### Problem:
Find the word "Task" in the listing, and copy out each line where it turns up.

### Supplied information:
*** Begin section ***

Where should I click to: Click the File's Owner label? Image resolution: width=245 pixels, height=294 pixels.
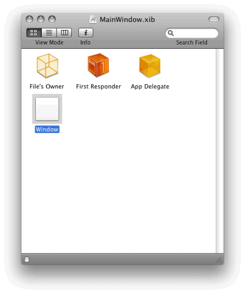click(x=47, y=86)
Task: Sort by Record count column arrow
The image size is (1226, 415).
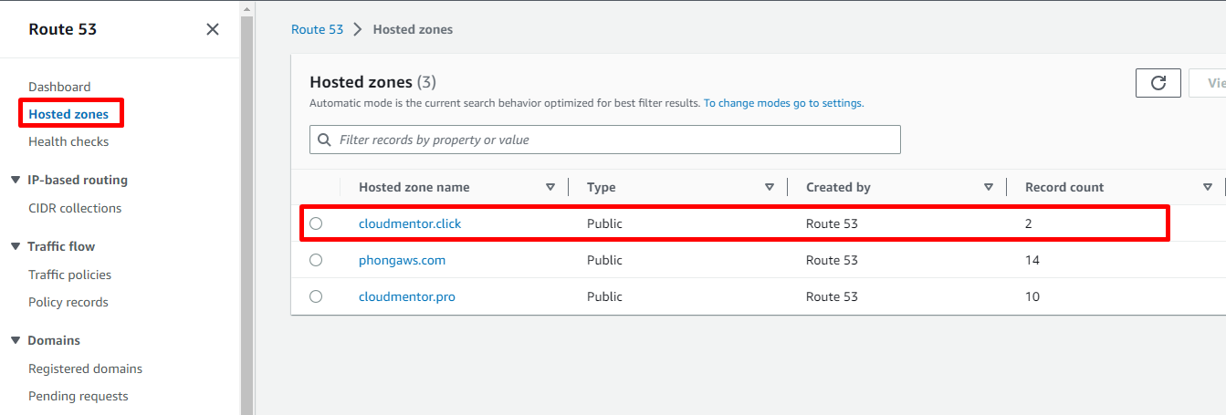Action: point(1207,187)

*** End section ***
*** Begin section ***

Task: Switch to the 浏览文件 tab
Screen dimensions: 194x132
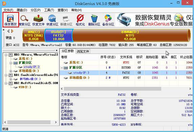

*** End section ***

### Output of the exercise:
Task: Sort by Record count column arrow
Task: Switch to the 浏览文件 tab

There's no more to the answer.